Our second 1-drop Army character card is none other than the other star of Wild Vomit, Wild Sentinel. While adding characters from yet another team may seem a bit problematic, putting Wild Sentinel into our deck gives us some size and protection in the early turns that Infernal Minions can’t provide. Besides, what would a Vomit deck be without Wild Sentinels?

 

With fourteen copies of each of our Army cards, I think we’re set on our character selection. So, let’s consider our plot twist choices. Obviously, with five different teams represented, we’ll need plenty of team-ups. Our first and most obvious choice is Millennium.

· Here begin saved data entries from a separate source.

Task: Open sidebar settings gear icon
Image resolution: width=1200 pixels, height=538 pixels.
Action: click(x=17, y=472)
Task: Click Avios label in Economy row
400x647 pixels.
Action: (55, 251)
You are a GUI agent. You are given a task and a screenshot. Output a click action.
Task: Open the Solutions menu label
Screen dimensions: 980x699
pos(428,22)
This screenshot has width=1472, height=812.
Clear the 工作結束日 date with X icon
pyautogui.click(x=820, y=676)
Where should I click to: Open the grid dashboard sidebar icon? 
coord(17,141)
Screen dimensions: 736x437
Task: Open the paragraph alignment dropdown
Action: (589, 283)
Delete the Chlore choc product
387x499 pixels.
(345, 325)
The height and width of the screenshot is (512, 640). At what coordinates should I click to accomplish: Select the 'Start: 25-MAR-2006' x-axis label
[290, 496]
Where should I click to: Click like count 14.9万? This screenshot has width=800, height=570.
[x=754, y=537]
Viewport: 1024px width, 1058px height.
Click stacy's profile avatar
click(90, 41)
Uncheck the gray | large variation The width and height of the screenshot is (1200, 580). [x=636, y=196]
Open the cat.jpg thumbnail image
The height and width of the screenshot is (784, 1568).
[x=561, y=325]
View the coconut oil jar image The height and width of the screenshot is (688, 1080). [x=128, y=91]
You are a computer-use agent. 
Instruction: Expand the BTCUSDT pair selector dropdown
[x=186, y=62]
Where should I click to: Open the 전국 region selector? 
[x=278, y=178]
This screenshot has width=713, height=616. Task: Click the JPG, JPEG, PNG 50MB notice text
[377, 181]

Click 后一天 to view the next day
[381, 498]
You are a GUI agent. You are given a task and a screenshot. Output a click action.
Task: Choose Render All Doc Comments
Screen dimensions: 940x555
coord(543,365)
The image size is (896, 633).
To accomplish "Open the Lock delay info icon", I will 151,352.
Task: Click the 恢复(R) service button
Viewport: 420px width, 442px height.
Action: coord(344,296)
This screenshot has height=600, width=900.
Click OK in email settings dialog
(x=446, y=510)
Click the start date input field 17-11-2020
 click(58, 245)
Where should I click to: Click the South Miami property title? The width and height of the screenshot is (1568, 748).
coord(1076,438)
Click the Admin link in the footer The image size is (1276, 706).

Since we want to get as many cards in hand as possible, Millennium is the perfect card for our deck (as we probably won’t be doing a lot of attacking with our Infernal Minions, anyway). Unfortunately, we are limited to four copies of Millennium, so we’ll need to consider some other team-ups, as well. Our next choice is Justice League Task Force. This Team-Up is not quite as effective, because it doesn’t assist our hand-building endeavor. However, it does have the “Team-Up” version, so cards like Foxfire and Elongated Man can’t mess with it. Moreover, it can be helpful in later turns when your little guys need an added boost to take down an opposing character. Finally, we’ll include two copies of UN Building. With five teams in the deck, we shouldn’t have too much of a problem finding three teams to bring together.

 

Next, we’re going to consider our character search options. As I mentioned earlier, playing Infernal Minions enables us to play one of the best character searchers in the game, Secret Files. Secret Files does have the drawback of allowing your opponents to search their decks as well. But given the deck’s focus on victory in early turns, that shouldn’t be too much of a drawback. Also, we might want an alternate method of searching out Longshot should we fail to draw him in the early turns. So, we’re going to try a couple of copies of Vicarious Living. Vicarious Living does have the drawback of not being playable before turn 3 (barring Beast, Hank McCoy or the like). But as the sage stubarnes himself once said, “A Mullet Man on turn 3 is better than no Mullet Man at all.”***

 

Our final card today is one that I decided was a must in this deck, as a single copy represented a potential 9 points of additional damage. Any avid Sentinel player knows how potent Reconstruction Program can be at making Bastion even more annoying. In our deck, however, Reconstruction Program represents three additional +1 ATK / +1 DEF pumps and another 6 points of burn damage—not too bad for a bunch of ’bots made with spare parts!

 

We’re done. Let us now marvel at our magnificent new creation!

 

Spewing Flames (60 cards)

 

Characters (40)

14 Infernal Minions, Army

14 Wild Sentinel, Army

4 Longshot, Rebel Freedom Fighter

4 Centurious, The Soulless Man

4 Fire, Beatriz DaCosta

 

Plot Twists (20)

4 Justice League Task Force, Team-Up

4 Millennium

4 Reconstruction Program

4 Secret Files

2 UN Building, Team-Up

2 Vicarious Living

 

 

Much like Wild Vomit, this deck is simple in premise, yet remarkably potent. Optimally, we would like to have Longshot on the board on turn 1 to start filling our hand. Of course, the team-ups play an integral role in the deck (although the only “necessary” team-ups are Sentinels, Underworld, and Injustice Gang). If you can somehow swing the odd initiatives with the deck, then you can use Centurious to clear the way against a smaller character on turn 5, and then swing with a massive number of power-ups on Fire for as much burn damage as possible (and, hopefully, a lot of breakthrough endurance loss as well). Of course, if you manage to power-up a character twenty-five times while Fire is on the board, you’re probably going to win regardless of how much breakthrough you do. Heh heh!

 

Okay then, that’s all for this week. But I promise to return next week to conclude our dining trilogy. In the meantime, if you’d like to drop me a line at BigSpooky1@hotmail.com, I’d love to read what you have to say. Granted, I cannot guarantee that I will write back (as “free time” does not have a translation in the language of audit). However, I promise that I will read and treasure anything that you send me.

 

That is, of course, unless you send me wasabi. Should you be foolish enough do so, I will undoubtedly send Large Marge after you.

 

 

* This is the standardized exam that all public accounting professionals must take and pass before being able to work in higher capacities in accounting firms. I was fortunate enough to pass it a few years ago, hence my AOL Instant Messenger signature “BigSpookyCPA.”

 

** Yes, yes, I know. That was a very tasteless remark. But apt nonetheless.

 

*** Or something to that effect.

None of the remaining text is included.